• What the exercise asks:
Reproduce every entry that follows word for word, but omit the images.

Stored items:
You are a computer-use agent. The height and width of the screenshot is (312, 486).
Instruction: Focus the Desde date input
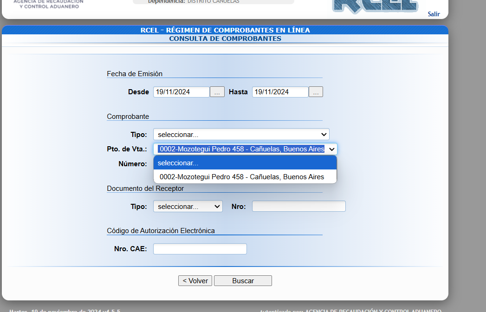click(x=181, y=92)
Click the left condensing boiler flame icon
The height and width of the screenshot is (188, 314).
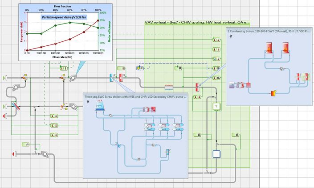coord(269,48)
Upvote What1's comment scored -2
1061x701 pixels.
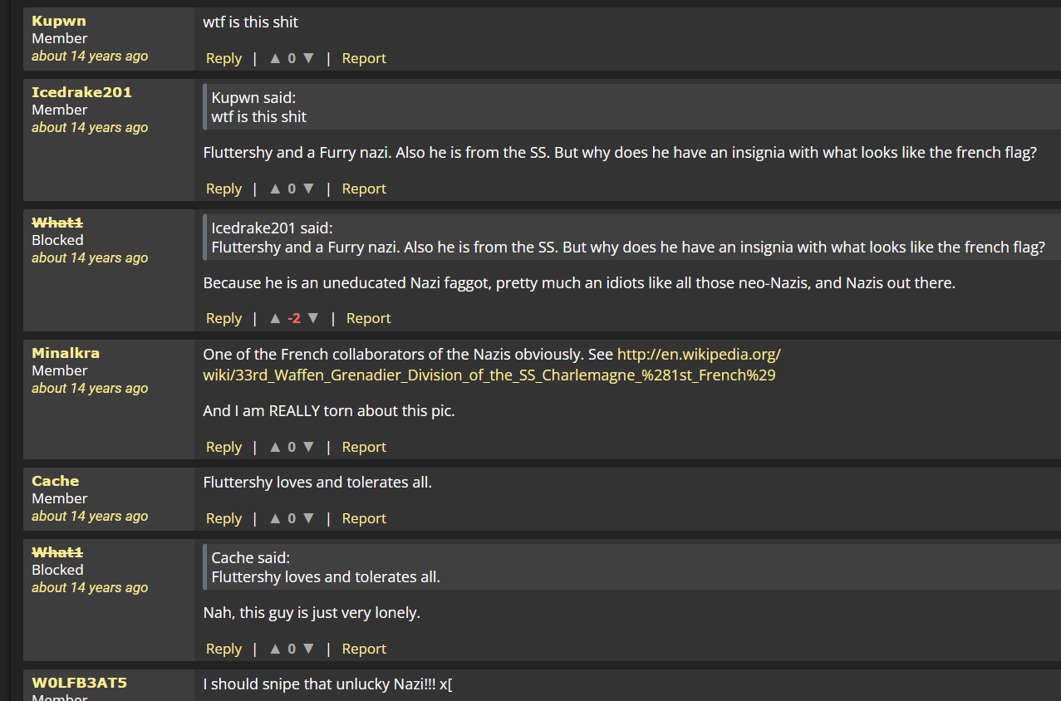pyautogui.click(x=275, y=318)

• Result:
You are a computer-use agent. The height and width of the screenshot is (312, 486).
Instruction: Focus the Desde date input
click(x=181, y=92)
Click the left condensing boiler flame icon
The height and width of the screenshot is (188, 314).
coord(269,48)
Upvote What1's comment scored -2
1061x701 pixels.
pyautogui.click(x=275, y=318)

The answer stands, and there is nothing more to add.